News 19 October 2019 News
Nabasco Biocomposite with high fire safety class
Fire safety is an integral part of building design and management. For the construction industry in general, but especially for utility buildings, NPSP has developed Nabasco 8010 Fire. Nabasco Fire is a biobased and circular material with class B-s1, d0 according to the fire standard for construction NEN-EN 13501-1. Research and consultancy firm Peutz has tested and certified the material in its laboratory.

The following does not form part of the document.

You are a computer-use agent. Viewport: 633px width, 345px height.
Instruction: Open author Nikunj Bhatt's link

NPSP has been marketing its material Nabasco 8010, a bio-based and circular composite material, for some time now. This material is highly suitable for applications in infrastructure and construction, for example as part of a facade, table or traffic sign. In order to meet the growing demand from the utility construction sector in particular, NPSP recently developed Nabasco 8010 Fire and tested it in accordance with the NEN-EN 13501-1 fire standard. The material has been certified by an independent test institute in class B-s1, d0.

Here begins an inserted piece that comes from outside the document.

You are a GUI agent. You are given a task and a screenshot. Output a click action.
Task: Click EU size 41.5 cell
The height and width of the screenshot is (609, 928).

Biobased, circular and yet certified fire-safe
Biobased products are products made from renewable raw materials produced by living organisms. Circular materials are materials based on materials for which the cycle is closed. Often, these materials have been used before and/or are waste products from another process. Both bio-based and circular materials are difficult to certify. This applies in general, but certainly to fire safety. Nabasco 8010 Fire has now been added to this as yet limited palette.

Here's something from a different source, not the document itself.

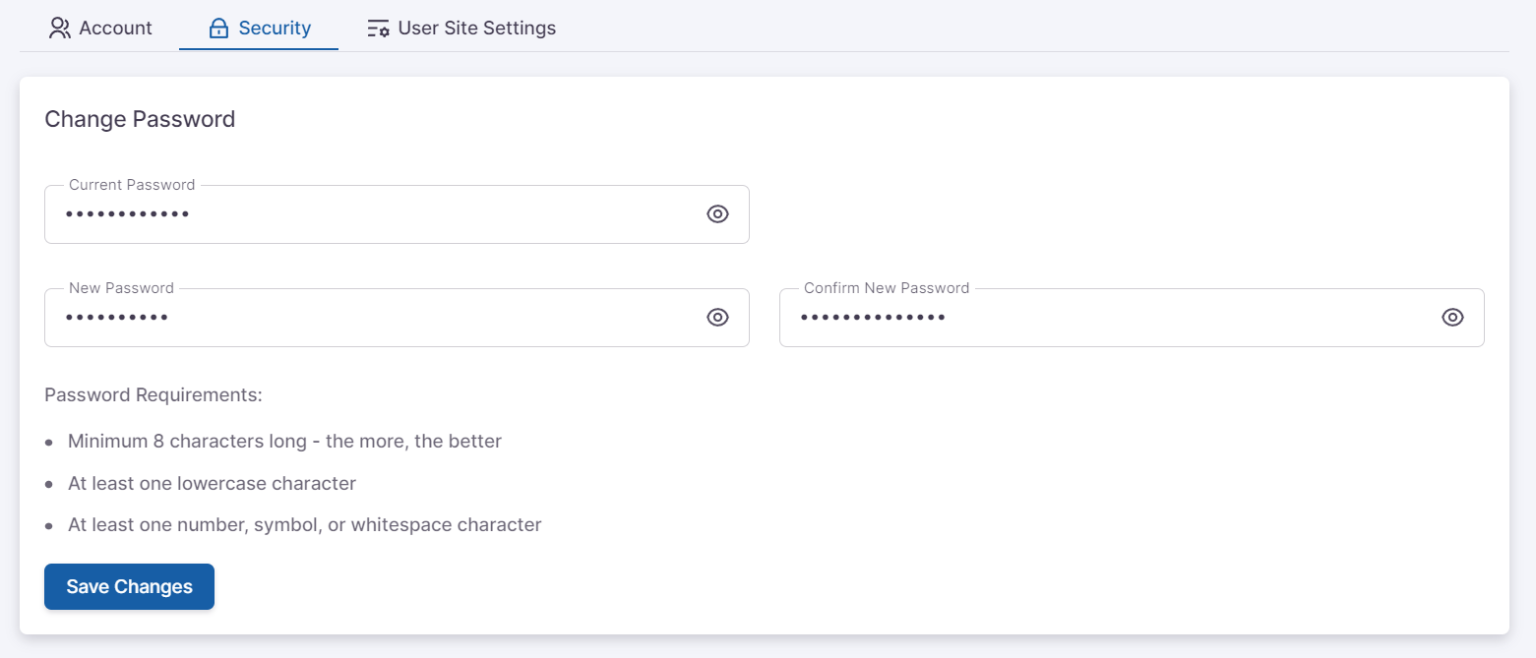Click the Minimum 8 characters requirement line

Sustainable bio-based composite from local residual materials
Biocomposite Nabasco 8010 is a bio-based and circular biocomposite based on softening lime from drinking water and reed from the Netherlands, and a bio-based resin based on residual materials from the biofuel industry in France. This makes the product not only bio-based and recyclable, but also largely made from local and regional waste streams. The result is a beautiful, high-quality and sustainable product. It is strong, retains its shape, is lightweight and has a long lifespan.
By using local, bio-based residual materials, the biocomposite has a very low CO2 footprint. If the residual materials are treated in the traditional way, greenhouse gases are released into the environment through rotting and processing, whereby useful materials such as fibres are broken down. In the new chain, the natural fibres are used in a product. This fixes the greenhouse gases in the product (a CO2 sink). At the end of the life cycle, the residual material can be reused.
Due to the great interest in biobased composites, there is currently considerable investment in the commercial upscaling of the material.